Materials provided:
-- Opening Marker --

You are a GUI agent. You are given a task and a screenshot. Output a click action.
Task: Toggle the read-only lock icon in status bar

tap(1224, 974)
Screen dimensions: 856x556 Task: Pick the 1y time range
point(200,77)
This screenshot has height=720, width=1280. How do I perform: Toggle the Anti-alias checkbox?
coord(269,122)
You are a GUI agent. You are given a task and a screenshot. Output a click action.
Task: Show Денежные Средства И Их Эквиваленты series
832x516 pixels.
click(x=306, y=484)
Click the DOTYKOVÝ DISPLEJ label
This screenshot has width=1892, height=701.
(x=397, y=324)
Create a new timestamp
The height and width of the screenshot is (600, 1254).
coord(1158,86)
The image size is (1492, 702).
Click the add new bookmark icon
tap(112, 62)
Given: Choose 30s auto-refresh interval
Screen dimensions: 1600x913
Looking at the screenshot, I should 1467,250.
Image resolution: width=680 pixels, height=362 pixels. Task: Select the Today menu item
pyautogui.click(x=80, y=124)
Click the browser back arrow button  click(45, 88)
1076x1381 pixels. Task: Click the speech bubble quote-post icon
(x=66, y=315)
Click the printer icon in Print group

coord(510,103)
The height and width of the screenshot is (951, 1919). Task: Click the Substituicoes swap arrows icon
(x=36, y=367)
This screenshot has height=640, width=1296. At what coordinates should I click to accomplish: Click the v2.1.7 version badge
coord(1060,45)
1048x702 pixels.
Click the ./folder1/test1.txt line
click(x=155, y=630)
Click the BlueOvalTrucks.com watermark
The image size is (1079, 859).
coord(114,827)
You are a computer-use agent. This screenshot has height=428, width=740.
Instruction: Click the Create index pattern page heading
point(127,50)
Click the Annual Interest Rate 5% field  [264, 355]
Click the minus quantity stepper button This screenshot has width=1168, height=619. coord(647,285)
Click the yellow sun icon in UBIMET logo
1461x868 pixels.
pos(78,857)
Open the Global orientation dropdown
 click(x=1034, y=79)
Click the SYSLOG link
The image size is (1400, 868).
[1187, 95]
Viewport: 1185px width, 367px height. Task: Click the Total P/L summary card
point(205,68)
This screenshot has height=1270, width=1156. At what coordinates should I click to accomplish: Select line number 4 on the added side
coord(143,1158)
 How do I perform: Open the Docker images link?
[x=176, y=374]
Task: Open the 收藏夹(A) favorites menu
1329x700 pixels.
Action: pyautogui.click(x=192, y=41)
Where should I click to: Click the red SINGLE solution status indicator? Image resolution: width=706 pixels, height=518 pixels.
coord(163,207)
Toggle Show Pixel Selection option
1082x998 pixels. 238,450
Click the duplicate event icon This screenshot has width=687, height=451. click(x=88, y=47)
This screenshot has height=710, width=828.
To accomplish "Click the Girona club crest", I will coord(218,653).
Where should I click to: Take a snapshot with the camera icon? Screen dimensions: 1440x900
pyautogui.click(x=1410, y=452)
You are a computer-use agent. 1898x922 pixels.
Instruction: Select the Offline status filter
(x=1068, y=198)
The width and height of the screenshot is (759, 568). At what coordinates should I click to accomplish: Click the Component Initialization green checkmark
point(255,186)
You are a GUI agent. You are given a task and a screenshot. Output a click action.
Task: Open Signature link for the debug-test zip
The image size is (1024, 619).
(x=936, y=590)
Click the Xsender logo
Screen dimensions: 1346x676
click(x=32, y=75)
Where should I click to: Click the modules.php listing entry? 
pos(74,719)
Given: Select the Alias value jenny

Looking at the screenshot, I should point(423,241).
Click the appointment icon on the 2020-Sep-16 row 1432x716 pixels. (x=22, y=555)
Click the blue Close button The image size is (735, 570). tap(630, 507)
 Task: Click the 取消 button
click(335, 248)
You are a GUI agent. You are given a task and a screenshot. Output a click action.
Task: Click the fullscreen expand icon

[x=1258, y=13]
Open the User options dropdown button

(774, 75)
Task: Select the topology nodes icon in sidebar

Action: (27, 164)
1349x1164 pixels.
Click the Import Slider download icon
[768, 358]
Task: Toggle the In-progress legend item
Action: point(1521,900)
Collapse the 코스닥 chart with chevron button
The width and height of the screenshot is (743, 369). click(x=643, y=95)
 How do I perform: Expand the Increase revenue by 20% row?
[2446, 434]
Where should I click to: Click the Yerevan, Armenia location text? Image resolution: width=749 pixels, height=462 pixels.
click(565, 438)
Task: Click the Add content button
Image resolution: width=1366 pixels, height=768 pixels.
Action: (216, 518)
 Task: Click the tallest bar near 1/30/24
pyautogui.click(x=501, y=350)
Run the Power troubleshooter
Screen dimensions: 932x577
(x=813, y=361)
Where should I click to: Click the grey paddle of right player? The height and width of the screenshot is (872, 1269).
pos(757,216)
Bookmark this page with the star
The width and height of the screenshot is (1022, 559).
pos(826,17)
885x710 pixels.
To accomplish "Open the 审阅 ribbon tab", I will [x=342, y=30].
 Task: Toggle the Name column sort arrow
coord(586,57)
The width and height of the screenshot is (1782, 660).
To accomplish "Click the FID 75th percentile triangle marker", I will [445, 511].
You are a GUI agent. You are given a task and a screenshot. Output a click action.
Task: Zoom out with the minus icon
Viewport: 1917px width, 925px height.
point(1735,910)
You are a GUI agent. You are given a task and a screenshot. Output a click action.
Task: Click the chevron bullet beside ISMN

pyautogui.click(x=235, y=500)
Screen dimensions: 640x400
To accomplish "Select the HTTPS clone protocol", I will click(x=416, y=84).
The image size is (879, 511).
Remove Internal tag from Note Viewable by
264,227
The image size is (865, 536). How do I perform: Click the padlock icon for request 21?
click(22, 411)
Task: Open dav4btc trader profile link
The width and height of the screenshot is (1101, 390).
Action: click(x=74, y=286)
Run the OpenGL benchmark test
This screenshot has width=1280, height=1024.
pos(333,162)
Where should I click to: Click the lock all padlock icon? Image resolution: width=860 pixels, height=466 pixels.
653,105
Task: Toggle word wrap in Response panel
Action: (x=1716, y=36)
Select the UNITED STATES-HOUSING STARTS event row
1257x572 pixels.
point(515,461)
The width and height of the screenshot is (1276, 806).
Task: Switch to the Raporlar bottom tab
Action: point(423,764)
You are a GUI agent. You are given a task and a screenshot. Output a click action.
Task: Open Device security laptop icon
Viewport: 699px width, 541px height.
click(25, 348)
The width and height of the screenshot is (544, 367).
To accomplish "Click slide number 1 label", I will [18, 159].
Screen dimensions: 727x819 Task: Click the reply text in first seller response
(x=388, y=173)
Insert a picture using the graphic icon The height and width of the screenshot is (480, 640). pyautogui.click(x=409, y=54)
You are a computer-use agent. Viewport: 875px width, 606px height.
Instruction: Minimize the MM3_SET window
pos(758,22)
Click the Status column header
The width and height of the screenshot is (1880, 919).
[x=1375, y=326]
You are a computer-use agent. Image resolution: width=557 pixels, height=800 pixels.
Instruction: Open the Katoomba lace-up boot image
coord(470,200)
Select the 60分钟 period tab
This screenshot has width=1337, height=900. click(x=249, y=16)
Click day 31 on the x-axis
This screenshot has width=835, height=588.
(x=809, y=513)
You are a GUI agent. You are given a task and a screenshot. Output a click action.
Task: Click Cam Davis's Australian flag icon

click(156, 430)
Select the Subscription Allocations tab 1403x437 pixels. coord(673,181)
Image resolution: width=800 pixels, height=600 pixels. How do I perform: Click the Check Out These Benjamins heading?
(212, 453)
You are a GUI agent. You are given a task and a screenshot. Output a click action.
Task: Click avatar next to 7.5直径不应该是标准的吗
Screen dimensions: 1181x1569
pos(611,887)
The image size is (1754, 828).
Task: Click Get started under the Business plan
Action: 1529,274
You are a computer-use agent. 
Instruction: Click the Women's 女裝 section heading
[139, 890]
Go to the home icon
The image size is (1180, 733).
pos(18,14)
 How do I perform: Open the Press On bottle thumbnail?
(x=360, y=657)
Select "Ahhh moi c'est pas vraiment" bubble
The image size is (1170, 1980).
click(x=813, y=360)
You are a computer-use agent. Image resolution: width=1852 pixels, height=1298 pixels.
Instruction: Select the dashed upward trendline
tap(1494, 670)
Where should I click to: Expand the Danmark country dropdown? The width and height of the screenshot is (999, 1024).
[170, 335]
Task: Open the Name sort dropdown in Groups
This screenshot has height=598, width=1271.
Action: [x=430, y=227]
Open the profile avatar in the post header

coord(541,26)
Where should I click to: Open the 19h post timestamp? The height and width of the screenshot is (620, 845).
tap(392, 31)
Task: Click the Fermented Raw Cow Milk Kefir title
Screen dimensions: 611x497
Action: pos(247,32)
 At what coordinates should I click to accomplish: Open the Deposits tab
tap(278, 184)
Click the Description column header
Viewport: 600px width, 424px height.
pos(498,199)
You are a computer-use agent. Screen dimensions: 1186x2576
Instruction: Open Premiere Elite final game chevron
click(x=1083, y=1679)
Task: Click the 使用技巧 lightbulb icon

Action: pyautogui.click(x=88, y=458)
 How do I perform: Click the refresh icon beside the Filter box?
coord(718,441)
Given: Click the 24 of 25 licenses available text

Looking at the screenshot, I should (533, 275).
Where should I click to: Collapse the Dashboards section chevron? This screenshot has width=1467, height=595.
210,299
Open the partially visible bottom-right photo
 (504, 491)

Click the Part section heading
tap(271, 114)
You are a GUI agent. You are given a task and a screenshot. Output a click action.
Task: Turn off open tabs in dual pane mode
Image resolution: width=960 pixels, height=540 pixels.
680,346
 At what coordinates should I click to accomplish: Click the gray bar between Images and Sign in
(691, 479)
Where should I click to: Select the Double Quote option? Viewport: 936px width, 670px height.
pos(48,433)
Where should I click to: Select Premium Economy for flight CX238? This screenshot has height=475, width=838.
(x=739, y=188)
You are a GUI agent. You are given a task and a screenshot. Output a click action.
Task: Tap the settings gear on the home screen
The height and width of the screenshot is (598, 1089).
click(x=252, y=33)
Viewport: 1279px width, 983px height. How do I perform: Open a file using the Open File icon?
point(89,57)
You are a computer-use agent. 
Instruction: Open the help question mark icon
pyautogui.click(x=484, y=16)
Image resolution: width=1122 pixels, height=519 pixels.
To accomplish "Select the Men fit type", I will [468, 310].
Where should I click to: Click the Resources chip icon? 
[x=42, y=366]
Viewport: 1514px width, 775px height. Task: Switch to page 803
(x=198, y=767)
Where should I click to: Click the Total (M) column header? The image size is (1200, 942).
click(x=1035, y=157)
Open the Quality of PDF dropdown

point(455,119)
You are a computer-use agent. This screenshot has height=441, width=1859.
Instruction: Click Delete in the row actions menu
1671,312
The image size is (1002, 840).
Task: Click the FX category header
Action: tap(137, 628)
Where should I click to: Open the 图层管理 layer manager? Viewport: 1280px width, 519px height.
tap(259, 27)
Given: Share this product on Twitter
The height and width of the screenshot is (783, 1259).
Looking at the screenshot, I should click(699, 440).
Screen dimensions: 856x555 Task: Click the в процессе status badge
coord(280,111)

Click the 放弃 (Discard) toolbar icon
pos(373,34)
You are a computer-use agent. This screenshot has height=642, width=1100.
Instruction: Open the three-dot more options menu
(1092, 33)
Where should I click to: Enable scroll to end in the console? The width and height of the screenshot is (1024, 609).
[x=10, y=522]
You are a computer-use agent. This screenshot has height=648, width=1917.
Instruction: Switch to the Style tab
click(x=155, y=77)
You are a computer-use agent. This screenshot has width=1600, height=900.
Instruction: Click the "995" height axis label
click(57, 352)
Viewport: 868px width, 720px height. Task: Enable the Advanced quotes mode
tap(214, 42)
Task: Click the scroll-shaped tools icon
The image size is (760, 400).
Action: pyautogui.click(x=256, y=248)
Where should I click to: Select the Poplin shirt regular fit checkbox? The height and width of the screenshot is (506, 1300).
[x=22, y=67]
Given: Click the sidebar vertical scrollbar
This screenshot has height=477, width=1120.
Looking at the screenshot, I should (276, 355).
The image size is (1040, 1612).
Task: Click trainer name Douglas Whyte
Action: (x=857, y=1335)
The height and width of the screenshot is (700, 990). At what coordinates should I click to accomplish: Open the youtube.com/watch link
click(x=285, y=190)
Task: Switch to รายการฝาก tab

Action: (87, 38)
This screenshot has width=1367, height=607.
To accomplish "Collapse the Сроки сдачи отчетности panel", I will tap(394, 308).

-- Closing Marker --

In the entries above, find lines with "home" and copy each.

Solution below:
Go to the home icon
Task: Tap the settings gear on the home screen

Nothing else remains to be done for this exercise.